There are other quite freaky abstractions out there. Take for instance how JavaScript doesn't force you to use semicolons at the end of lines. It does this by automatically inserting semicolons where they are missing. One of the ways it does this is really creepy: it runs a line of code, and if it fails, it inserts a semicolon at the end and tries again. There are a few problems caused by this which I wont get into, but most of all it's just creeping me out to know that JavaScript does that. It does also teach new programmers the horrible custom of ignoring semicolon, so using languages where semicolons are required becomes a hell. Therefore, use semicolons!


What can we do to make our web programming lives easier, and overcome JavaScript's flaws?

One of the solutions can be to translate other languages to JavaScript. Lots of such translators have been made, and nowadays you can translate pretty much any language C, C++, C#, Java, you name it into JavaScript. People are even designing languages whose sole purpose are to be translated into JavaScript code. CoffeeScript is an example of this. A problem with translating other languages however is that the web browser will still be running JavaScript code, and will spew out errors in the JavaScript code. It can't magically know where in the code you wrote the error is. This adds a lot of complication to debugging, and you pretty much have to be fluent in JavaScript anyways to be able to see what the error really is.

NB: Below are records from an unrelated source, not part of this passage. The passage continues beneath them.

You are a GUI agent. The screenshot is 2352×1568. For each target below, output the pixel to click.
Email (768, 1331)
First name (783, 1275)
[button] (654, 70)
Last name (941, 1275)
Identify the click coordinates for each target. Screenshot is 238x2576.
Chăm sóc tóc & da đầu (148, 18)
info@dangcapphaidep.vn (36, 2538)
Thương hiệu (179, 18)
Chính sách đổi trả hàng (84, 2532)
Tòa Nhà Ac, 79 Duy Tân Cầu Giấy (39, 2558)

Another solution is to simply go with JavaScript, learn to love its quirks, or at least learn how to overcome them. Know that when you typeof null, it will return "object". Learn that if you declare variables certain ways, they are objects, arrays or functions, and as such are passed by reference, and learn what passing by value/reference really means. Learn to always have your Google machine ready. Learn that while high levels of abstraction makes languages a lot easier to get involved with, it also makes it quite a bit harder to really get to know the language.

(some of the things I've written here, I learned from a talk about JavaScript. I think the talk was by Douglas Crockford. Sadly I can't find it again.) As some of you may know, I'm a fan of JavaScript. Pretty much all of my projects are web apps, and as such, JavaScript is an important part of them.